##### MATERIAL SHOWN
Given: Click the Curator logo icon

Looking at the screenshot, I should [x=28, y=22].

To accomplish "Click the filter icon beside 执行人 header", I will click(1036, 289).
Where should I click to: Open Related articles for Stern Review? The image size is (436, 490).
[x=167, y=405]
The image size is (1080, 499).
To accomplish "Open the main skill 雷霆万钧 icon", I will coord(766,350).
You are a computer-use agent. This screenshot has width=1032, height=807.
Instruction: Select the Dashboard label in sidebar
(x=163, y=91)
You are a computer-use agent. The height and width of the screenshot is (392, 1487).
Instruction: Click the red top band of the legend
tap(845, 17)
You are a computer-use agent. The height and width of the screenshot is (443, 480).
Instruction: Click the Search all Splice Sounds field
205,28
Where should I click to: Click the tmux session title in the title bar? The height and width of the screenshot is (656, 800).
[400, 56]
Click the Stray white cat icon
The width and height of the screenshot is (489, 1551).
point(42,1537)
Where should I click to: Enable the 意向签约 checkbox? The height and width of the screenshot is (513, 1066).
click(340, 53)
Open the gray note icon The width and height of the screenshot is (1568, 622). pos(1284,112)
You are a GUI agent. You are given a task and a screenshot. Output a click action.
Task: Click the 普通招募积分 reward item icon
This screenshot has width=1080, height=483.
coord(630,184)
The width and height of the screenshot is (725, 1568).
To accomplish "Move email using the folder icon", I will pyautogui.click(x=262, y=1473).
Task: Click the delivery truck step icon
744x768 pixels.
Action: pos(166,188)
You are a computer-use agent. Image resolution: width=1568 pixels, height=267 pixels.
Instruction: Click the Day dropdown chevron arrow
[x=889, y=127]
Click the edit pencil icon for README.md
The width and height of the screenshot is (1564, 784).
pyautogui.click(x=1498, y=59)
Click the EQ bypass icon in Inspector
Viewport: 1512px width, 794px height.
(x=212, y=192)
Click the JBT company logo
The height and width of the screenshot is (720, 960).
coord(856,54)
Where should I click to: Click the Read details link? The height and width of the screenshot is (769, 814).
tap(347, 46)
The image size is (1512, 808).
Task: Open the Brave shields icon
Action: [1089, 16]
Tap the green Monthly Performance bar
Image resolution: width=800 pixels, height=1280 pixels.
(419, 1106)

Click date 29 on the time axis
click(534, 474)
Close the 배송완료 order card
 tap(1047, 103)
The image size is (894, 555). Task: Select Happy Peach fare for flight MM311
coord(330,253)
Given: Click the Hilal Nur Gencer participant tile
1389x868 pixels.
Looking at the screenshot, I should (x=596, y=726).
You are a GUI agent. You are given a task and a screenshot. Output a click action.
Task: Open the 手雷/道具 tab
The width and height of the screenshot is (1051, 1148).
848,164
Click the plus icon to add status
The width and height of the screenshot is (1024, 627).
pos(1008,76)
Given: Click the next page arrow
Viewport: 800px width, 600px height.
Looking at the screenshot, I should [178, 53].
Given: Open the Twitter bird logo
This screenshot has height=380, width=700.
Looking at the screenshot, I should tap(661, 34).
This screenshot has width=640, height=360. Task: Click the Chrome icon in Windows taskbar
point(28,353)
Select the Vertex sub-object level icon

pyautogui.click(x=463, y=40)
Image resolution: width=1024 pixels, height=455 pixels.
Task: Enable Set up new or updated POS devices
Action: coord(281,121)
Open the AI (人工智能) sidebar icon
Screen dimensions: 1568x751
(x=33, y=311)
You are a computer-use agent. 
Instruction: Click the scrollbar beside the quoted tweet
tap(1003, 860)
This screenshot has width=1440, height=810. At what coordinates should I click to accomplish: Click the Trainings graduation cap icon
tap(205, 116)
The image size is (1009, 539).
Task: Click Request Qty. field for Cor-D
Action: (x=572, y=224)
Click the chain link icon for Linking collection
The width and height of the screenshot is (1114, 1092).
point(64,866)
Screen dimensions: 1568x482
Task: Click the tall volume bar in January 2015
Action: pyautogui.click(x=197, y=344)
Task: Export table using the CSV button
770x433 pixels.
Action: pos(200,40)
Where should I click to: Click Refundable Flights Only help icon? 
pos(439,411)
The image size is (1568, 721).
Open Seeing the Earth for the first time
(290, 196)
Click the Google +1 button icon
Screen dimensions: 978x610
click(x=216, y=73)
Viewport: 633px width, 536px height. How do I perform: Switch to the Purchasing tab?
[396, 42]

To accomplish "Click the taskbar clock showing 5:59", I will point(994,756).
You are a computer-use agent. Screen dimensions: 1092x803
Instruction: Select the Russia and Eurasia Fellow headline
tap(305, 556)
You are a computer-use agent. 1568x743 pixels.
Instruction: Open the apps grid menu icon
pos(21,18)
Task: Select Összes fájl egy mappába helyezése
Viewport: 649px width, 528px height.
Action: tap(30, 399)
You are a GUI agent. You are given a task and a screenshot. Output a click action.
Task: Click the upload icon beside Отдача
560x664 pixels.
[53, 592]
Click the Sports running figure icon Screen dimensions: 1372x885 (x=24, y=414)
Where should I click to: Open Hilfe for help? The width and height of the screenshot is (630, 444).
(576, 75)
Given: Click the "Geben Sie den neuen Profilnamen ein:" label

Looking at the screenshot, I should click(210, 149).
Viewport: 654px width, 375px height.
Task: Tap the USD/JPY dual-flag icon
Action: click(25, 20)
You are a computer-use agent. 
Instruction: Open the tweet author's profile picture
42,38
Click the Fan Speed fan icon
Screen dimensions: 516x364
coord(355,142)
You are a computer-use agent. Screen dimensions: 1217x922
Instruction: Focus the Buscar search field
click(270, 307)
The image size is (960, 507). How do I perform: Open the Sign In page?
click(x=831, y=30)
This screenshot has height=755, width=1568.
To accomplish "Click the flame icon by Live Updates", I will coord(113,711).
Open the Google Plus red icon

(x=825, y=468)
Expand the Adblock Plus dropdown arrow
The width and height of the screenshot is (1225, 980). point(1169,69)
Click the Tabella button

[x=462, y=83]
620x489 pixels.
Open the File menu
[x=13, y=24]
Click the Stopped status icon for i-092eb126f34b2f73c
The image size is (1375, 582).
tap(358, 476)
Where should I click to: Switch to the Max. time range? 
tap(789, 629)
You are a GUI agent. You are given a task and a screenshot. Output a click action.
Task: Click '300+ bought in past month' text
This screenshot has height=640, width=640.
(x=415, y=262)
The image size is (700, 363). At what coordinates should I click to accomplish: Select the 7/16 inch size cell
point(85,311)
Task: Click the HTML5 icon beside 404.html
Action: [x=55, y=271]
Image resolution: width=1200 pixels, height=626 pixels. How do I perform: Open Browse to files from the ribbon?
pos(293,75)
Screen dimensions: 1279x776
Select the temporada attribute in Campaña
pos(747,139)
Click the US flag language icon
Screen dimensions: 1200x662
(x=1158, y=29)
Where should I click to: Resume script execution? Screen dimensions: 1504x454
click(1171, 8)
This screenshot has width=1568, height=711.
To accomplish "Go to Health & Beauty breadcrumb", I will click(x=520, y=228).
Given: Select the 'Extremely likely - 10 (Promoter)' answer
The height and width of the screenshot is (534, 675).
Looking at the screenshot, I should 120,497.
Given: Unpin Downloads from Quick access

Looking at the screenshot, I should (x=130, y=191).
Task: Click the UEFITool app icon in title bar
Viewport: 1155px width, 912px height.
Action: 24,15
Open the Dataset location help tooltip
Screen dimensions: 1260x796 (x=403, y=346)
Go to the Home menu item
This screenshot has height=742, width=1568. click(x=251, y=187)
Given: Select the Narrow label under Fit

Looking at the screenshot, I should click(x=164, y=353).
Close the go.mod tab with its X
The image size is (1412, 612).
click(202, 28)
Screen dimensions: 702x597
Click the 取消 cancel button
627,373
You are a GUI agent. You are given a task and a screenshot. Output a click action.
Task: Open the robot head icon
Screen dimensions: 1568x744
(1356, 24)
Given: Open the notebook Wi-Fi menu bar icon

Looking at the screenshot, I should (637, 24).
##########
• DIRECTIONS FOR THIS TASK
Take each line above that holds the string "using" and copy it.

• SOLUTION TO THIS TASK
To accomplish "Move email using the folder icon", I will pyautogui.click(x=262, y=1473).
Task: Export table using the CSV button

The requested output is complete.